After Boshar’s burial, the owners of the Mill assured Ali Hossain that they would pay the compensation in compliance with the decision to be taken by the local villagers. However, it has been 6 months since the accident and to this date the owners have not yet paid any compensation.
When Ali Hossain was asked whether he was interested in bringing legal proceedings against the Mill owners, he replied “We are outsiders in this village, how can we bring legal proceedings against the rich and influential locals? Who is going to ensure protection of our lives and property?”
Mohammed Shamim informed the investigators that before Boshar died, he had said while lying on the hospital that the fire broke out in the factory house after he entered it to get the sacks of button powder. He tried to save himself by immediately running out of the house but he could not survive because his shirt and body had caught fire. Mohammed Shamim also said that the owner’s cousin had asked them to contact him for any financial assistance but now he was trying to avoid his promise by using different excuses
Anima Rani informed the investigators that she married Shushanto 7 years ago. They had one son named Shourav Shaha who is aged 2 years and 2 months. She mentioned that her husband used to work as a truck helper. On the day of the incident, her husband returned from his night duty on the truck and at around 7 am, he left to go and work at Monica Button Mill at Alamgir’s insistence.

RECORD EXCERPTS –

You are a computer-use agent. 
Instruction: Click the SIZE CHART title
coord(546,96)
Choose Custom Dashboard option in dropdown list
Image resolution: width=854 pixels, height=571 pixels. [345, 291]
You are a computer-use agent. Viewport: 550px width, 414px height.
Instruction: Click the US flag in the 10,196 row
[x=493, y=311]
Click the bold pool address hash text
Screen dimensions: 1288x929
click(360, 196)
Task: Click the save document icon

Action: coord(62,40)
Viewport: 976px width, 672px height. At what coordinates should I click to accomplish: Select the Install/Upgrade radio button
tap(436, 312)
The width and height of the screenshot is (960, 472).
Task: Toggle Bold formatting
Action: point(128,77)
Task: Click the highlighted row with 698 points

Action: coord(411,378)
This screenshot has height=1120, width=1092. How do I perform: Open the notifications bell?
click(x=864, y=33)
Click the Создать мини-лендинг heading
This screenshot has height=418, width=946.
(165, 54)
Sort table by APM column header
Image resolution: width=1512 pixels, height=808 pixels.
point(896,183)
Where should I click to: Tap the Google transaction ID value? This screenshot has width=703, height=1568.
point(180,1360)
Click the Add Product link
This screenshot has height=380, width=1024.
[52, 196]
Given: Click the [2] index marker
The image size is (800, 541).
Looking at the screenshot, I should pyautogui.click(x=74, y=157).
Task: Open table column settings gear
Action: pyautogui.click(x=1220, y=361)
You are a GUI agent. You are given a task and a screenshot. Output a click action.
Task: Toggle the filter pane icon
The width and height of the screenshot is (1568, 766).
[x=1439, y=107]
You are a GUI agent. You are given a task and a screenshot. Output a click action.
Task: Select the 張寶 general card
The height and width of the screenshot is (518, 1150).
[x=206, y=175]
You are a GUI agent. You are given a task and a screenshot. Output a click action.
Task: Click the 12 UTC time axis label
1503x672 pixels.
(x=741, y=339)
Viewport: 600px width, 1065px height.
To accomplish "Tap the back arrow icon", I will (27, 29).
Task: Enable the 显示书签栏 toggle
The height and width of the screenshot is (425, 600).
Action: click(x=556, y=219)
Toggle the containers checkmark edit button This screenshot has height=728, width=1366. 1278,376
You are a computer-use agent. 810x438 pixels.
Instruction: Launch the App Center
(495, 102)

WHAT THE EXERCISE ASKS – Copy the whole account of the button mill fire word for word. The items stand apart from the text and don't relate to it.

RESPONSE AREA –
After Boshar’s burial, the owners of the Mill assured Ali Hossain that they would pay the compensation in compliance with the decision to be taken by the local villagers. However, it has been 6 months since the accident and to this date the owners have not yet paid any compensation.
When Ali Hossain was asked whether he was interested in bringing legal proceedings against the Mill owners, he replied “We are outsiders in this village, how can we bring legal proceedings against the rich and influential locals? Who is going to ensure protection of our lives and property?”
Mohammed Shamim informed the investigators that before Boshar died, he had said while lying on the hospital that the fire broke out in the factory house after he entered it to get the sacks of button powder. He tried to save himself by immediately running out of the house but he could not survive because his shirt and body had caught fire. Mohammed Shamim also said that the owner’s cousin had asked them to contact him for any financial assistance but now he was trying to avoid his promise by using different excuses
Anima Rani informed the investigators that she married Shushanto 7 years ago. They had one son named Shourav Shaha who is aged 2 years and 2 months. She mentioned that her husband used to work as a truck helper. On the day of the incident, her husband returned from his night duty on the truck and at around 7 am, he left to go and work at Monica Button Mill at Alamgir’s insistence.